[Data items]

.....

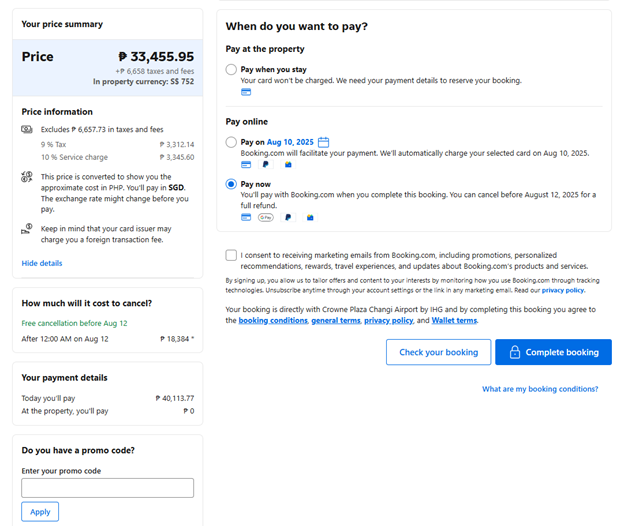
Task: Click the Google Pay icon under Pay now
Action: [x=266, y=217]
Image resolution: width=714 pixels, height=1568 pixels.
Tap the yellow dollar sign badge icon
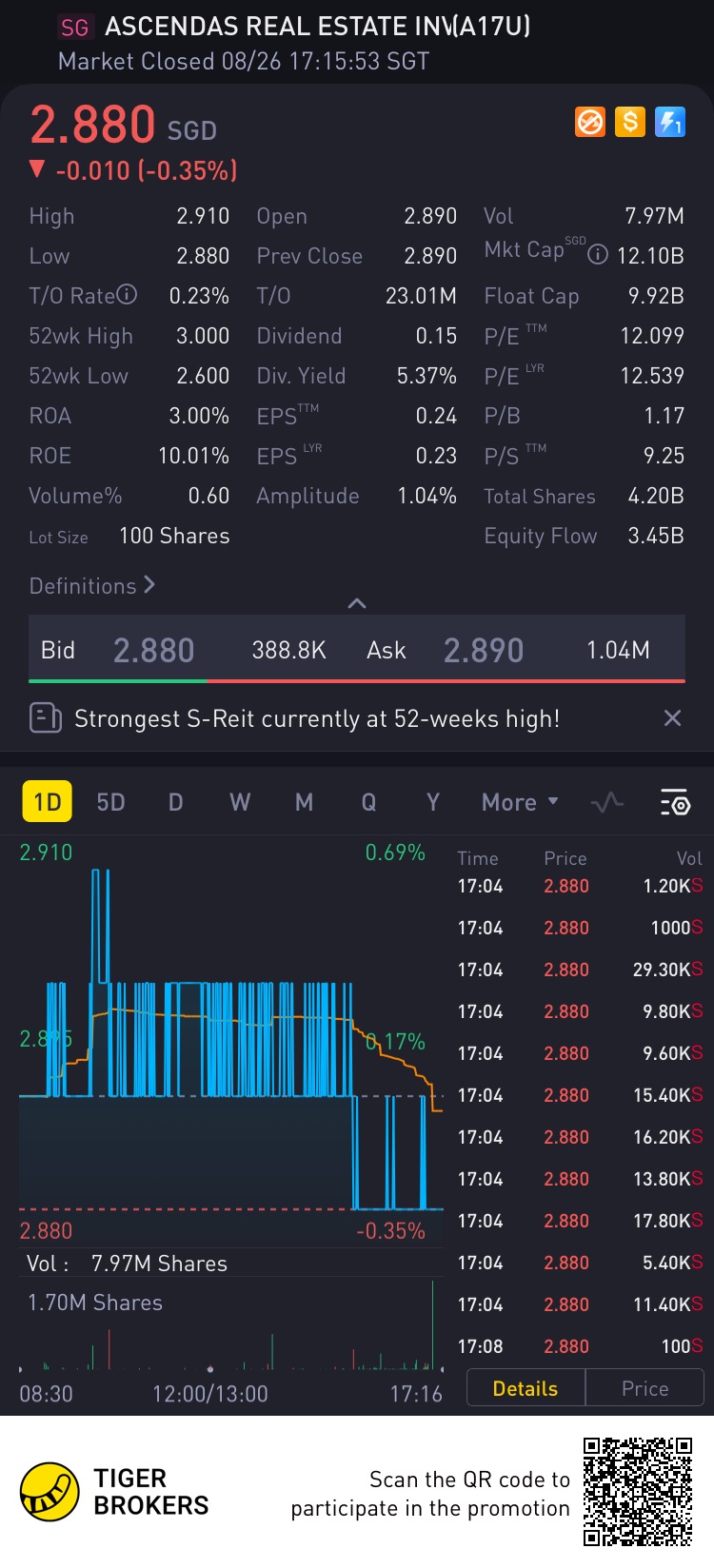(630, 122)
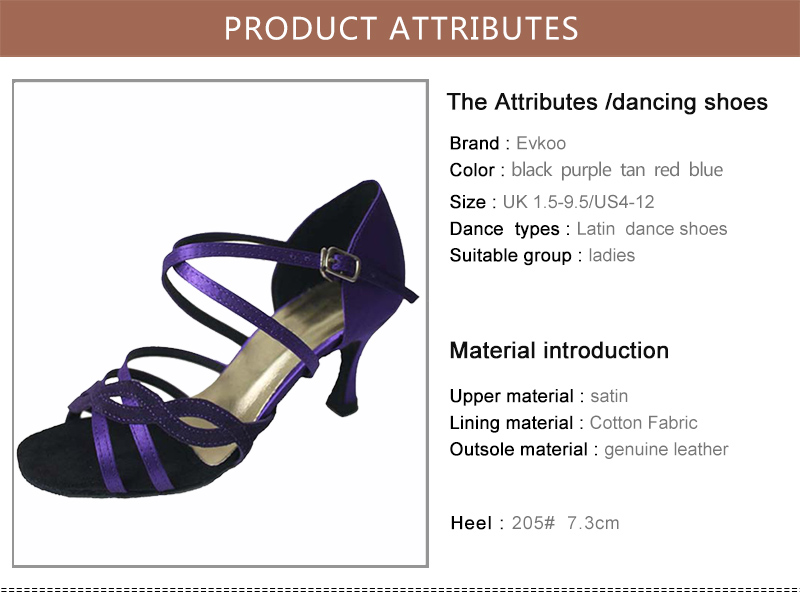Select the word red in the Color row
800x609 pixels.
(x=666, y=170)
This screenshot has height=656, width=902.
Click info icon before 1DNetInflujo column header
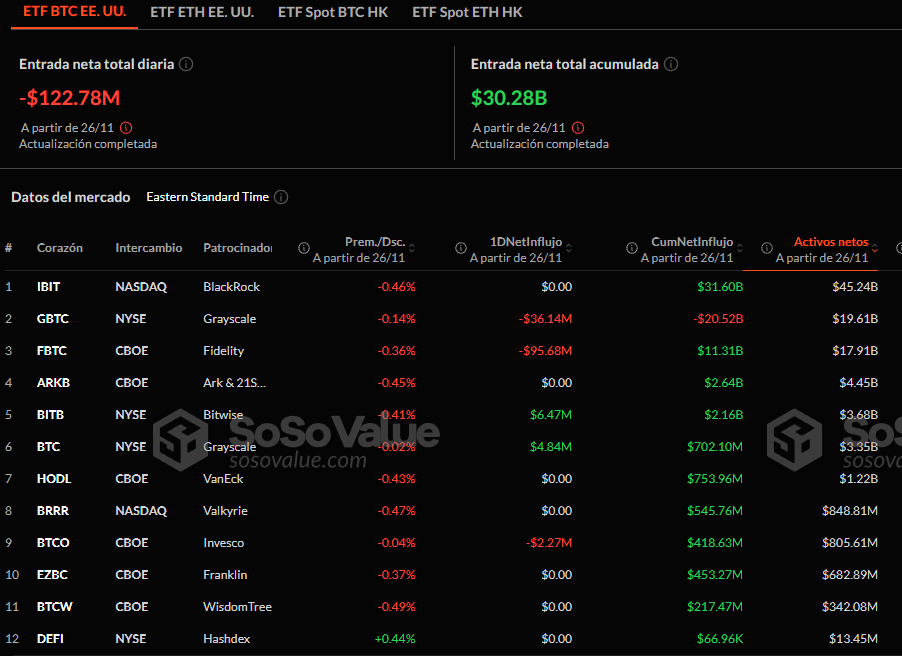coord(460,248)
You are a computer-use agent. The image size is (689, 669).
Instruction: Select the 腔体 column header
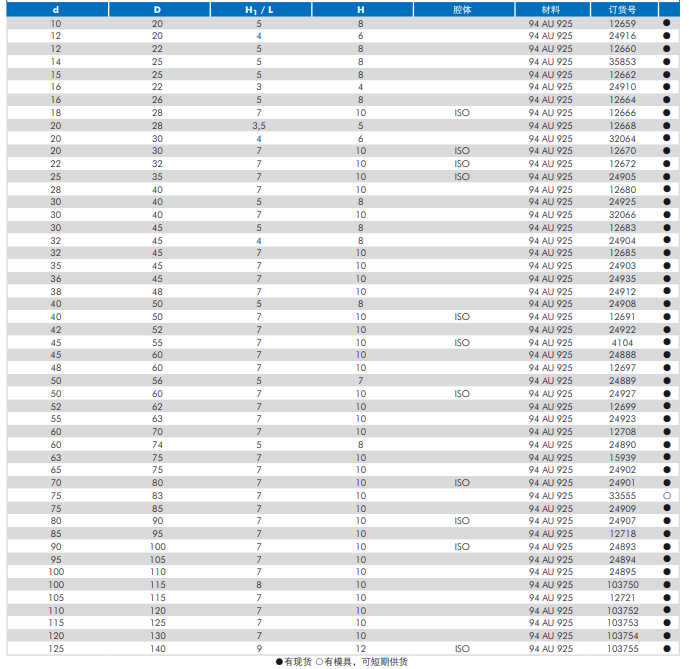(461, 9)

.....

What the task asks:
The copy starts at the line holding "You are a computer-use" and ends at the last line of the records above. Transcribe those lines exactly, pictures excluded.

Task answer:
You are a computer-use agent. The image size is (689, 669).
Instruction: Select the 腔体 column header
(461, 9)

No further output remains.